**TASK PROMPT**.
Drop the pictures and extract exactly the lines from the one that contains "Click the circular reset X icon" through the end of the material.
Start of Block
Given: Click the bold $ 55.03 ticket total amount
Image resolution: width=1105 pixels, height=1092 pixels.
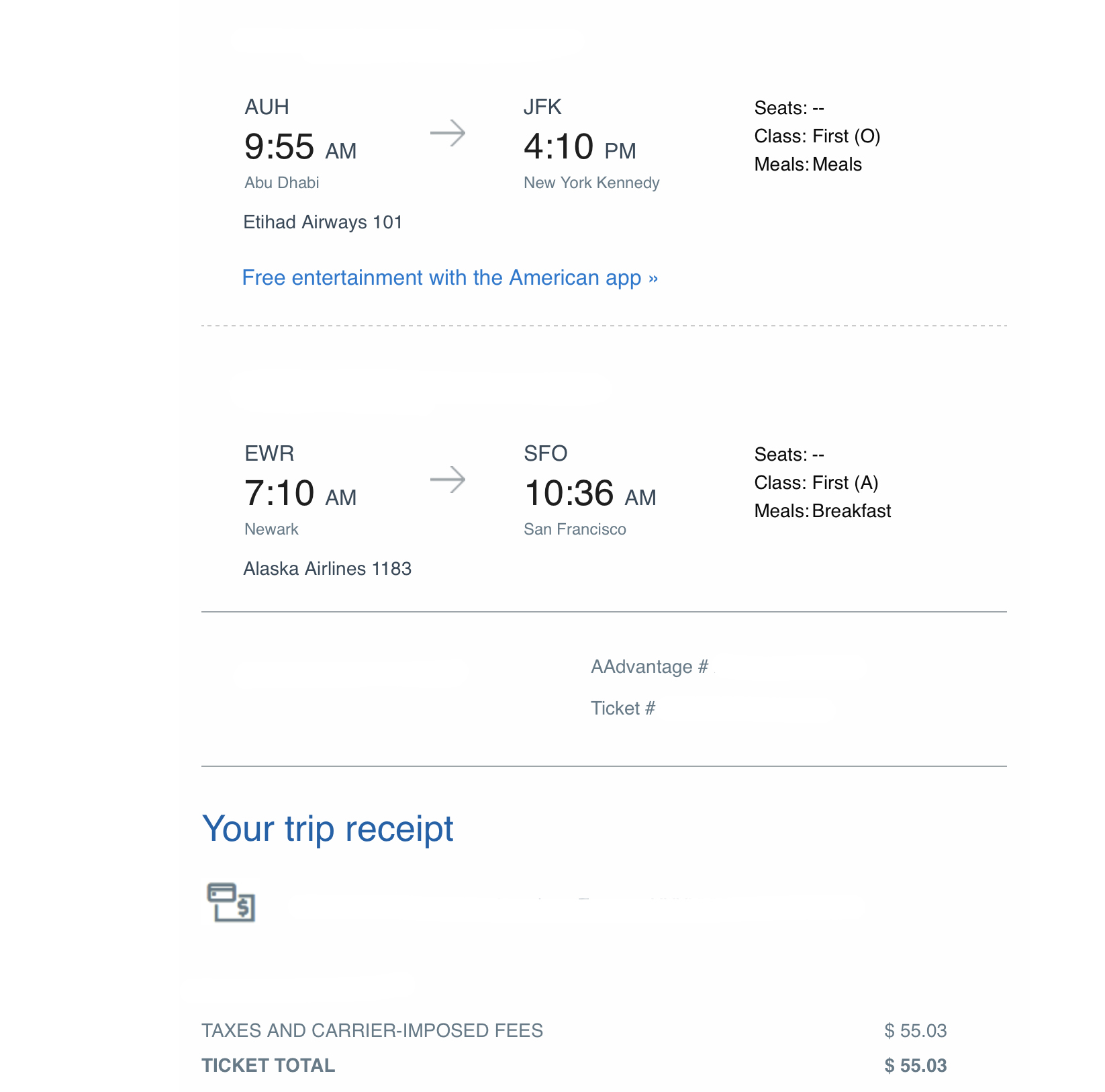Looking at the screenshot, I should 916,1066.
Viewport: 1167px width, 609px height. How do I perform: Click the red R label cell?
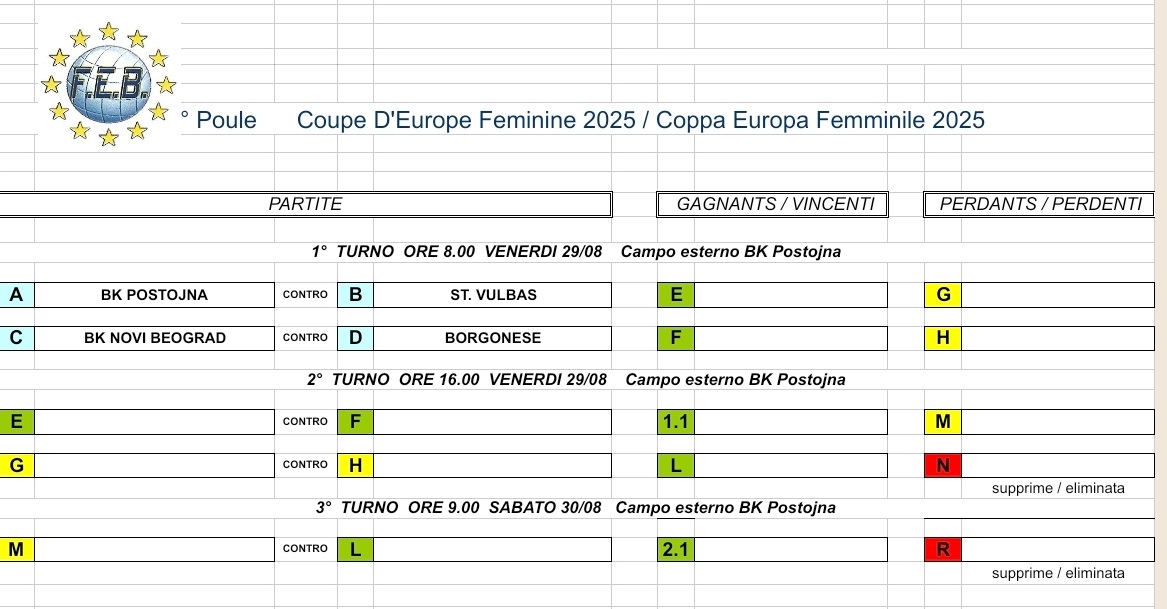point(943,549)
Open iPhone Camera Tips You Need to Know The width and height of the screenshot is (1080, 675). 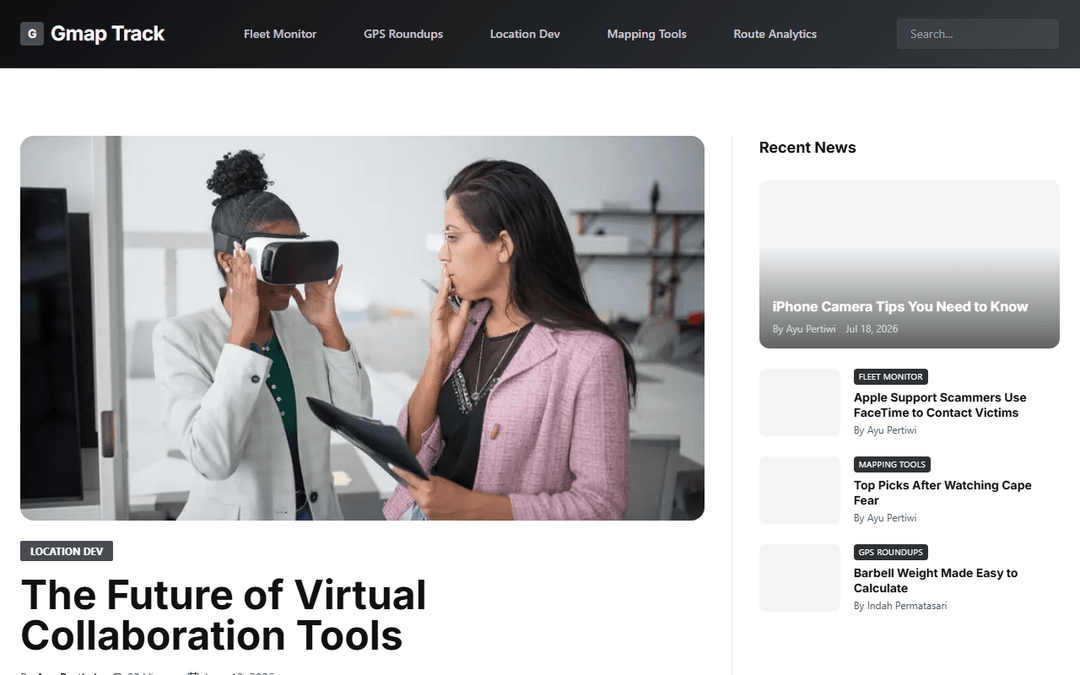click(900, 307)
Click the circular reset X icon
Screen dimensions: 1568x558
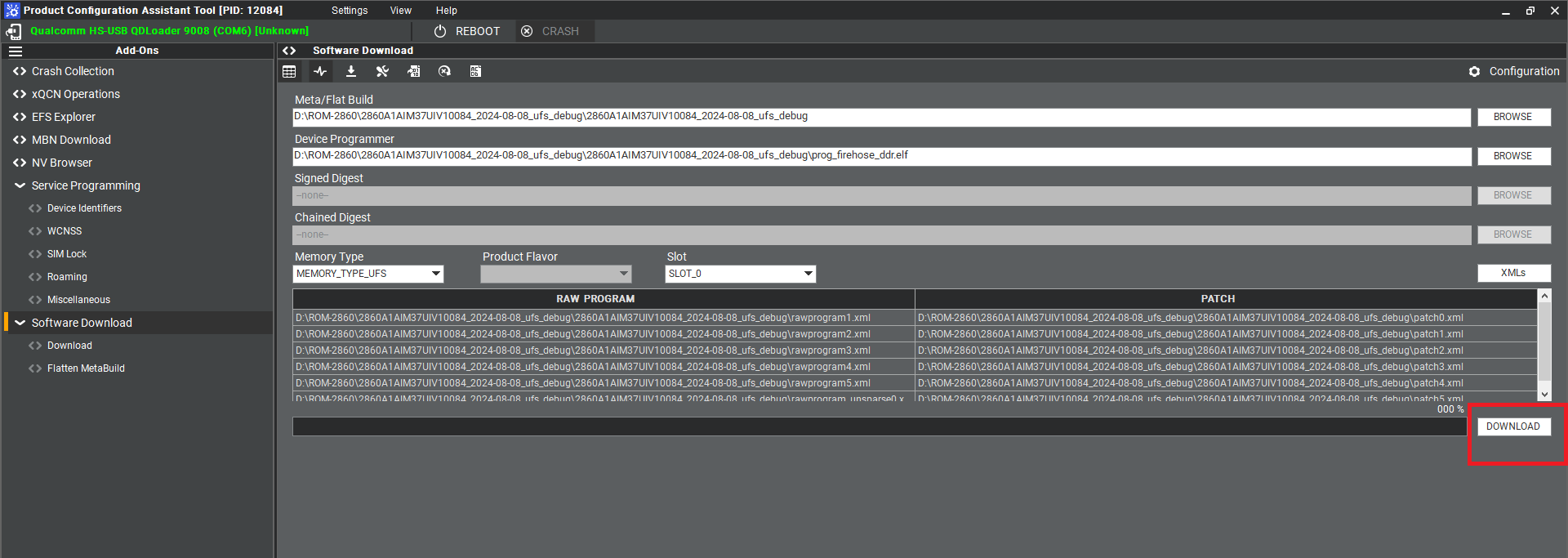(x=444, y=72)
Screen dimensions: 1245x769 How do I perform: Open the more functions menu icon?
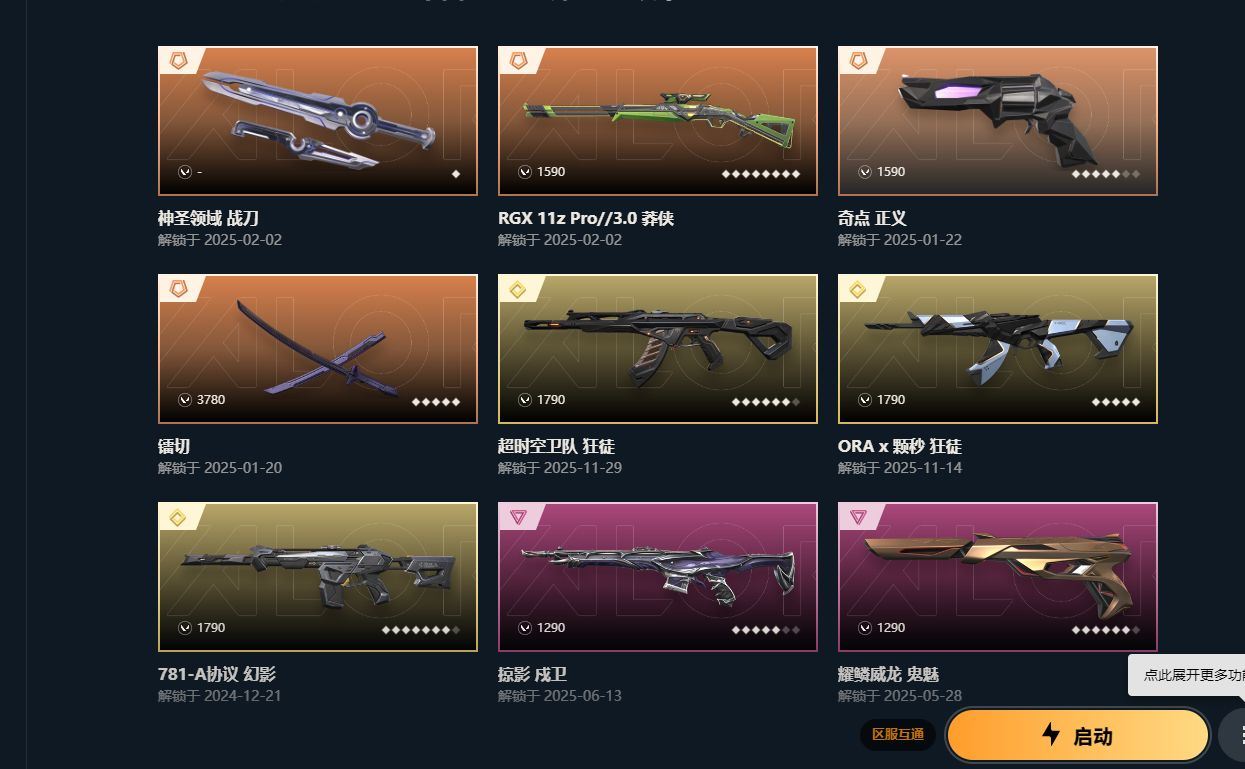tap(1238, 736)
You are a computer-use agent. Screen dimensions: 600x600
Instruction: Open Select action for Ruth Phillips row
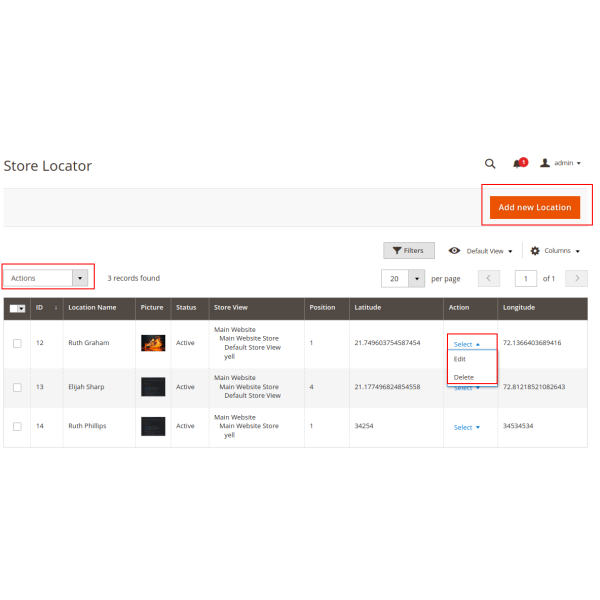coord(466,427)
End of Block
**SOLVED PROBLEM**.
Click the circular reset X icon
Screen dimensions: 1568x558
(x=444, y=72)
Screen dimensions: 1245x769 How do I perform: Open the more functions menu icon?
tap(1238, 736)
You are a computer-use agent. Screen dimensions: 600x600
Instruction: Open Select action for Ruth Phillips row
coord(466,427)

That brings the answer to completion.